**Excerpted data:**

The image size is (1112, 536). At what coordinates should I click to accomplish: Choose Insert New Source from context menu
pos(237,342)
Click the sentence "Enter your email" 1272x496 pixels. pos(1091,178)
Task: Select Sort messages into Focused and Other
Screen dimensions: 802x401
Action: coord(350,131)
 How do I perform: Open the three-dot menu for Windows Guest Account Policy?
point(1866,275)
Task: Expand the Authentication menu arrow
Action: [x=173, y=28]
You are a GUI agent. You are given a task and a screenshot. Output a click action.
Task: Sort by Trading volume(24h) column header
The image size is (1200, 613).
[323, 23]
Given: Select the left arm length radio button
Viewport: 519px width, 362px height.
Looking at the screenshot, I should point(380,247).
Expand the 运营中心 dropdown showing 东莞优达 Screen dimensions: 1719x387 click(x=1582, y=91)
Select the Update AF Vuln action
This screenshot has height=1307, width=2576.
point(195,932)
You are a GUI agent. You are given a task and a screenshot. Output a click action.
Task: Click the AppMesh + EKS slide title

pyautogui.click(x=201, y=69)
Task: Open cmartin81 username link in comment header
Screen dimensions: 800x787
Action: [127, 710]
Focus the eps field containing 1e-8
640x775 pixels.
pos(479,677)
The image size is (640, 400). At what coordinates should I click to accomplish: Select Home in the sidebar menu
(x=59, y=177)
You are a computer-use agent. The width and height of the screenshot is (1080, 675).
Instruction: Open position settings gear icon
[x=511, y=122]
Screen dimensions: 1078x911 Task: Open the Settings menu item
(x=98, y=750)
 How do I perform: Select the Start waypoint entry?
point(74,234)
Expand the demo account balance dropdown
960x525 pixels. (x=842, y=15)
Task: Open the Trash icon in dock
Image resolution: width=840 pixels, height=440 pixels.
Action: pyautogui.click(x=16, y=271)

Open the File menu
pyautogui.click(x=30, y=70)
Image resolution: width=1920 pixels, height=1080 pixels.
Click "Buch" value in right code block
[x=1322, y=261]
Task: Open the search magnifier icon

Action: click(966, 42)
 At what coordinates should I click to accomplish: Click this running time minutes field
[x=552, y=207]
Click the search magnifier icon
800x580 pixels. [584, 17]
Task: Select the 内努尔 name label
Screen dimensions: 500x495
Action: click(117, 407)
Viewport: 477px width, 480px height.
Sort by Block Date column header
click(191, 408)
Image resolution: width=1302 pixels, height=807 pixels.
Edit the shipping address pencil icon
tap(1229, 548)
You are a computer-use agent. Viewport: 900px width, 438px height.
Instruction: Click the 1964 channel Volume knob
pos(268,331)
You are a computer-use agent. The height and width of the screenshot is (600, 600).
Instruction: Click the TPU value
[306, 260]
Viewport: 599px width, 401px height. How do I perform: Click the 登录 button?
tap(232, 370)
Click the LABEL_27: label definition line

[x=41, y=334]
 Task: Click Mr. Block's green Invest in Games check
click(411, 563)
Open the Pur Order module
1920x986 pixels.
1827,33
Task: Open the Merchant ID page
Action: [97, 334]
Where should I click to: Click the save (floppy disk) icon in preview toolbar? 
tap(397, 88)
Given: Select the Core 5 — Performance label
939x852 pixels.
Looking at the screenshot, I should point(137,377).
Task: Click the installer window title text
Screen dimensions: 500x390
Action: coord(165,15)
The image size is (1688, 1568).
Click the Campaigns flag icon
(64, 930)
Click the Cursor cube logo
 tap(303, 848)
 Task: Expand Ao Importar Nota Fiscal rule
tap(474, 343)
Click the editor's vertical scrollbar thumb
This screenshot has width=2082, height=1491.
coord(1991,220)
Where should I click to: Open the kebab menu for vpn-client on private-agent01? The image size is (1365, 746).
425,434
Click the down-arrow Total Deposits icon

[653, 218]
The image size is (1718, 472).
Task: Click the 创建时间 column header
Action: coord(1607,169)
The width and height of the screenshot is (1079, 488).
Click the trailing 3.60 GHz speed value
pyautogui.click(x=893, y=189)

**Problem description:** Copy the listing above line for line, without changing a single character.

**Result for this task:**
The image size is (1112, 536). At what coordinates should I click to accomplish: Choose Insert New Source from context menu
pos(237,342)
Click the sentence "Enter your email" 1272x496 pixels. pos(1091,178)
Task: Select Sort messages into Focused and Other
Screen dimensions: 802x401
Action: coord(350,131)
 How do I perform: Open the three-dot menu for Windows Guest Account Policy?
point(1866,275)
Task: Expand the Authentication menu arrow
Action: [x=173, y=28]
You are a GUI agent. You are given a task and a screenshot. Output a click action.
Task: Sort by Trading volume(24h) column header
The image size is (1200, 613).
[323, 23]
Given: Select the left arm length radio button
Viewport: 519px width, 362px height.
Looking at the screenshot, I should point(380,247).
Expand the 运营中心 dropdown showing 东莞优达 Screen dimensions: 1719x387 click(x=1582, y=91)
Select the Update AF Vuln action
This screenshot has height=1307, width=2576.
point(195,932)
You are a GUI agent. You are given a task and a screenshot. Output a click action.
Task: Click the AppMesh + EKS slide title

pyautogui.click(x=201, y=69)
Task: Open cmartin81 username link in comment header
Screen dimensions: 800x787
Action: [127, 710]
Focus the eps field containing 1e-8
640x775 pixels.
pos(479,677)
The image size is (640, 400). At what coordinates should I click to accomplish: Select Home in the sidebar menu
(x=59, y=177)
You are a computer-use agent. The width and height of the screenshot is (1080, 675).
Instruction: Open position settings gear icon
[x=511, y=122]
Screen dimensions: 1078x911 Task: Open the Settings menu item
(x=98, y=750)
 How do I perform: Select the Start waypoint entry?
point(74,234)
Expand the demo account balance dropdown
960x525 pixels. (x=842, y=15)
Task: Open the Trash icon in dock
Image resolution: width=840 pixels, height=440 pixels.
Action: pyautogui.click(x=16, y=271)

Open the File menu
pyautogui.click(x=30, y=70)
Image resolution: width=1920 pixels, height=1080 pixels.
Click "Buch" value in right code block
[x=1322, y=261]
Task: Open the search magnifier icon

Action: click(966, 42)
 At what coordinates should I click to accomplish: Click this running time minutes field
[x=552, y=207]
Click the search magnifier icon
800x580 pixels. [584, 17]
Task: Select the 内努尔 name label
Screen dimensions: 500x495
Action: click(117, 407)
Viewport: 477px width, 480px height.
Sort by Block Date column header
click(191, 408)
Image resolution: width=1302 pixels, height=807 pixels.
Edit the shipping address pencil icon
tap(1229, 548)
You are a computer-use agent. Viewport: 900px width, 438px height.
Instruction: Click the 1964 channel Volume knob
pos(268,331)
You are a computer-use agent. The height and width of the screenshot is (600, 600).
Instruction: Click the TPU value
[306, 260]
Viewport: 599px width, 401px height. How do I perform: Click the 登录 button?
tap(232, 370)
Click the LABEL_27: label definition line

[x=41, y=334]
 Task: Click Mr. Block's green Invest in Games check
click(411, 563)
Open the Pur Order module
1920x986 pixels.
1827,33
Task: Open the Merchant ID page
Action: [97, 334]
Where should I click to: Click the save (floppy disk) icon in preview toolbar? 
tap(397, 88)
Given: Select the Core 5 — Performance label
939x852 pixels.
Looking at the screenshot, I should point(137,377).
Task: Click the installer window title text
Screen dimensions: 500x390
Action: coord(165,15)
The image size is (1688, 1568).
Click the Campaigns flag icon
(64, 930)
Click the Cursor cube logo
 tap(303, 848)
 Task: Expand Ao Importar Nota Fiscal rule
tap(474, 343)
Click the editor's vertical scrollbar thumb
This screenshot has width=2082, height=1491.
coord(1991,220)
Where should I click to: Open the kebab menu for vpn-client on private-agent01? The image size is (1365, 746).
425,434
Click the down-arrow Total Deposits icon

[653, 218]
The image size is (1718, 472).
Task: Click the 创建时间 column header
Action: coord(1607,169)
The width and height of the screenshot is (1079, 488).
Click the trailing 3.60 GHz speed value
pyautogui.click(x=893, y=189)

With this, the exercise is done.